Free Course · 5 lessons · ~3 hours · The highest-leverage course in our library
The Art of Prompt Engineering
Writing prompts is the most consequential AI skill most people will ever learn. The same model produces mediocre results for a bad prompt and excellent results for a good one. This course is about closing that gap — for any tool, any task, any model.
Who this is for
You should take this course if you use AI chatbots — Claude, ChatGPT, Gemini, Copilot, or any of their cousins — and have noticed that the quality of the answer depends enormously on how you ask the question. You may be a complete beginner. You may have been using AI tools daily for two years. Either way, the principles and patterns in this course will give you a meaningful step-change in what you get out of these tools.
You do not need any technical background. The course works as well for a teacher and a marketer as it does for a software engineer. We will use Claude.ai or ChatGPT (free tiers are enough) for hands-on exercises, but every principle transfers to whichever tool you use.
Why this course exists
Prompt engineering is the one AI skill that compounds across every tool you will ever use. Someone who reads our other seven courses but cannot write a clear prompt will get less from each of them. Someone with good prompting instincts will get more from every AI tool, every future model, every assistant they have not yet met. The course has the broadest payoff per hour invested of anything in our free library.
What you will learn
What a prompt actually is
How a language model reads what you type. The three layers most people don't know exist (system prompt, conversation history, current turn). Why "just say it clearly" is not the whole answer.
The five principles of a good prompt
Specificity. Context. Role. Format. Constraints. Before-and-after examples for each, applied to a single recurring task we improve throughout the lesson.
The patterns that work
Few-shot examples. Chain-of-thought. Structured output (JSON, tables, lists). Decomposition into steps. Negative examples. When each one helps — and when it backfires.
Iteration and evaluation
What to do when the output is wrong. How to A/B test two prompts. Building a small personal prompt library you can reuse. The 80/20 of prompt debugging.
From prompts to systems
System prompts (the constitution of any custom bot). Long-context prompts (when you have a whole document). Prompts for agents that take actions. The next step.
What you will need
- About three hours of total time. Each lesson is 25 to 45 minutes.
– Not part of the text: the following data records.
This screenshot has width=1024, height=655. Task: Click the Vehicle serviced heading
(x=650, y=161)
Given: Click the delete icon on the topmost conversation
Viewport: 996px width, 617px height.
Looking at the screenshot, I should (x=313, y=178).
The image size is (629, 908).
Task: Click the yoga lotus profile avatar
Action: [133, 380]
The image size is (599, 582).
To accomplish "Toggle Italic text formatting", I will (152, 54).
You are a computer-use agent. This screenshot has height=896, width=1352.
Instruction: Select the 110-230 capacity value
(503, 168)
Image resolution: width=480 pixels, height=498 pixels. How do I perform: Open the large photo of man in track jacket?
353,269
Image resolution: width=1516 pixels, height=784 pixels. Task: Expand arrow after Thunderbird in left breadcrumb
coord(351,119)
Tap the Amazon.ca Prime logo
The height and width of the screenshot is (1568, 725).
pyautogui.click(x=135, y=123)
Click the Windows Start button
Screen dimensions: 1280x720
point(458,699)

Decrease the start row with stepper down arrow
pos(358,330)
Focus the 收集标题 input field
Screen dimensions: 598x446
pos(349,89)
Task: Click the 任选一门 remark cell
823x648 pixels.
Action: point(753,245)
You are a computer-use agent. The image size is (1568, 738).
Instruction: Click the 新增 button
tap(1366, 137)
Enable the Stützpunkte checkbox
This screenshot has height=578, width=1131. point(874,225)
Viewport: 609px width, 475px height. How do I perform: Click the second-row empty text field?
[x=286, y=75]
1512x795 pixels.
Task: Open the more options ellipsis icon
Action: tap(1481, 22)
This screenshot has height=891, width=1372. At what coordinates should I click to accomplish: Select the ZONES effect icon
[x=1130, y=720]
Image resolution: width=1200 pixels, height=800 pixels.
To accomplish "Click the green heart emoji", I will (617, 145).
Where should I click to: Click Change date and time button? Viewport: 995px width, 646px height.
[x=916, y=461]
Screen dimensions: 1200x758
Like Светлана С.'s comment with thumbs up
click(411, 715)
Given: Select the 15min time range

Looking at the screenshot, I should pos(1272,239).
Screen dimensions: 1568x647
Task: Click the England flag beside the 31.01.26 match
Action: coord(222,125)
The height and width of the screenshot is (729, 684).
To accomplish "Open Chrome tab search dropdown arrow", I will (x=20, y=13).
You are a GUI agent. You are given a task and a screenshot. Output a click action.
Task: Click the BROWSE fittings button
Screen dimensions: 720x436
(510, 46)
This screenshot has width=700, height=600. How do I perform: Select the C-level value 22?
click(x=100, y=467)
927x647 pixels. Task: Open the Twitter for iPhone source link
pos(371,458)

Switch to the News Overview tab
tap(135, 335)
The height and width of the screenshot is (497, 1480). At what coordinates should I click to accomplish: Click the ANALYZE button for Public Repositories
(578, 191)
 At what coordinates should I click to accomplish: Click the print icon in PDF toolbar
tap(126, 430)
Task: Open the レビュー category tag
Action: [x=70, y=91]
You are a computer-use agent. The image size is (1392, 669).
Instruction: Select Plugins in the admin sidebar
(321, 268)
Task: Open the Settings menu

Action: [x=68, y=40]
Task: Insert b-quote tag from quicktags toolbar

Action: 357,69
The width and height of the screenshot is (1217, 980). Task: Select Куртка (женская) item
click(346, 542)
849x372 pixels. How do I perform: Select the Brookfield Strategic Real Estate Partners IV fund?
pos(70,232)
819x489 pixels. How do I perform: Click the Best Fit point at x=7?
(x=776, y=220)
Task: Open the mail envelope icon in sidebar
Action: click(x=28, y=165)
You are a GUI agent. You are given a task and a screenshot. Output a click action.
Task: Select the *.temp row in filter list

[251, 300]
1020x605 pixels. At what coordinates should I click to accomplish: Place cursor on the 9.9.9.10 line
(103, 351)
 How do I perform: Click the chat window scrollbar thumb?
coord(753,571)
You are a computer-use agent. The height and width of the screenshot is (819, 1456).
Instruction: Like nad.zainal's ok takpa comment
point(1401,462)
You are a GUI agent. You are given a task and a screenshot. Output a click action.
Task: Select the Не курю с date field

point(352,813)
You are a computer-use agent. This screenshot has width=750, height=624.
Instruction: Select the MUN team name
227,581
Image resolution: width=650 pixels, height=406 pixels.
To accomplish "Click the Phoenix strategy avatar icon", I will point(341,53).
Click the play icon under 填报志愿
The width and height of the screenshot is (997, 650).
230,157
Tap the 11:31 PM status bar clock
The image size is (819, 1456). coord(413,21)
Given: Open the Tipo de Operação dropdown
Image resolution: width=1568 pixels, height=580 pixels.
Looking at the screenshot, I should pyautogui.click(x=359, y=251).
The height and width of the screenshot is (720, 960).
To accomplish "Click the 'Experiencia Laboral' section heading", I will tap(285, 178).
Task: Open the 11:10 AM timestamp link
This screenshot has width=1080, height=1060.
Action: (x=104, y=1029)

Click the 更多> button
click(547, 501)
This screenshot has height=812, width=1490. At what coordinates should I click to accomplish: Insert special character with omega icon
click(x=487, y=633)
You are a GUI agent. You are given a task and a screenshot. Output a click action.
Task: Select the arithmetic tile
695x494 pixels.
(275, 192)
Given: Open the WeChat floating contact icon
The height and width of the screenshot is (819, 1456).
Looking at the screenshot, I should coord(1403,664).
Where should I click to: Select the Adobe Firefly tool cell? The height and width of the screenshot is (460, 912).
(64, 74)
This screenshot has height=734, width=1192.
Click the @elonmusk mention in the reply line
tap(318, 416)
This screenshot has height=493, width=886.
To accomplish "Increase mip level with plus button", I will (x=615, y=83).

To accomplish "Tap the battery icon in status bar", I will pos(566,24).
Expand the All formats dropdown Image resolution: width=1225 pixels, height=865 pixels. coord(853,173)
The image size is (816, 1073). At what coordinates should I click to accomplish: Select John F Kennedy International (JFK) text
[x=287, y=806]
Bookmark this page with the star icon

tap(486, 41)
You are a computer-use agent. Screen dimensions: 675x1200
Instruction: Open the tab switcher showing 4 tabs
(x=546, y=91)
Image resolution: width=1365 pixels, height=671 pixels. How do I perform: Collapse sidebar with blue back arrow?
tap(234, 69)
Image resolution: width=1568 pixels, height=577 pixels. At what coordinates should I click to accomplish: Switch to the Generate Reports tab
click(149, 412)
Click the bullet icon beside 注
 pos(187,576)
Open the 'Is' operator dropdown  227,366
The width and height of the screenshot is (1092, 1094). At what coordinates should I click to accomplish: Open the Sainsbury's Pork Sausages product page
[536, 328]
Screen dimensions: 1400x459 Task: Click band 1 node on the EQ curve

- A browser, and a free-tier account with either Claude.ai or ChatGPT. The exercises will work with either.
- A notebook — paper or digital. The course works much better when you write your prompts and their results down as you go. Pattern recognition is a written practice.
What this course is not
This course is not a list of "prompt templates that will 10x your productivity". It is also not a treatise on the mathematical inner workings of language models. It sits in the middle: the principles a thoughtful adult can apply to any task, with enough understanding of what is happening under the hood to know why the principles work.
The templates you find online are useful for the specific task they were designed for. The principles you build in this course are useful for the next thousand tasks you have not yet encountered.
How this fits with the full programme
This is a cross-cutting course — it sits between Tier 1 — The Foundation (where critical thinking and AI history live) and Tier 2 — Core AI (where the deeper material on generative AI, large language models, and human-AI interaction lives). Every learner in the Integrated AI Program takes this material in more depth across multiple modules. The full programme launches with the December 2026 cohort.
You can finish this free course without ever applying. We hope it is genuinely useful regardless of what you do next.